Vachiranee Limviphuvadh^1*Thimo Ruethers^1,2,3,4Minh N. Nguyen⁵Dean R. Jerry^2,3Benjamin P.C. Smith^2,6Yulan Wang⁷Yansong Miao⁸Anand Kumar Andiappan⁹Andreas L. Lopata^1,2,3,4Sebastian Maurer-Stroh^1,10*

• ¹Biomolecular Sequence To Function Division (BSFD), Bioinformatics Institute (BII), Agency for Science, Technology and Research (A*STAR), Singapore, Singapore
• ²Tropical Futures Institute, James Cook University, Singapore, Singapore
• ³Centre for Sustainable Tropical Fisheries and Aquaculture, College of Science and Engineering, James Cook University, Townsville, Queensland, Australia
• ⁴Molecular Allergy Research Laboratory, College of Science and Engineering, James Cook University, Townsville, Queensland, Australia
• ⁵Biomolecular Structure To Mechanism Division (BSMD), Bioinformatics Institute (BII), Agency for Science, Technology and Research (A*STAR), Singapore, Singapore
• ⁶Monell Chemical Senses Center, Philadelphia, United States
• ⁷Singapore Phenome Center, Lee Kong Chian School of Medicine, Nanyang Technological University, Singapore, Singapore
• ⁸School of Biological Sciences, Nanyang Technological University, Singapore, Singapore
• ⁹Singapore Immunology Network (SIgN), Agency for Science, Technology and Research (A*STAR), Singapore, Singapore
• ¹⁰Yong Loo Lin School of Medicine and Department of Biological Sciences, National University of Singapore (NUS), Singapore, Singapore

Fish is a major food allergy trigger with a complex variety of allergenic protein isoforms and vast species diversity with variable allergenicity.
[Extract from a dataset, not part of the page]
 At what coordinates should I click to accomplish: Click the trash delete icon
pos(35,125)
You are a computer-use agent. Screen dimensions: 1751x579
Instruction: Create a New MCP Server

This is the first study to systematically compile fish isoallergen and variant entries associated with ingestion-related allergic reactions, supported by evidence from in vitro IgE-binding assays and complete amino acid sequences, sourced from four major allergen databases: World Health Organisation and International Union of Immunological Societies (WHO/IUIS), AllergenOnline, Comprehensive Protein Allergen Resource (COMPARE), and Allergome. A comprehensive dataset of 79 unique fish isoallergen and variant entries from 34 fish species was identified, with 25 entries common across all four databases. Challenges in allergenicity predictions were evaluated and the sensitivity of five widely used in silico tools (AllerCatPro 2.0, AlgPred 2.0, pLM4Alg, AllergenFP v.1.0, and AllerTop v.2.0) was assessed, with AllerCatPro 2.0 achieving the highest sensitivity (97.5%). Furthermore, epitope mapping and phylogenetic analyses were performed for the major fish allergen parvalbumin, incorporating experimentally validated B-cell epitope data from the Immune Epitope Database (IEDB) and evolutionary relationships. A phylogenetic tree was constructed, integrating epitope data to optimize protein family-specific thresholds for differentiating allergenic from less/non-allergenic parvalbumins. Our innovative approach established a threshold of ≥4 IEDB-mapped epitopes allowing up to two mismatches captured 52 out of 54 parvalbumin sequences (96%) in the dataset, effectively distinguishing between these parvalbumin classes. This study enhances our understanding of fish allergy by systematically compiling fish isoallergens and their variants, and by integrating B-cell epitope data. The optimized thresholds improve the performance of allergenicity prediction tools, and the approach can be applied to other protein families in future.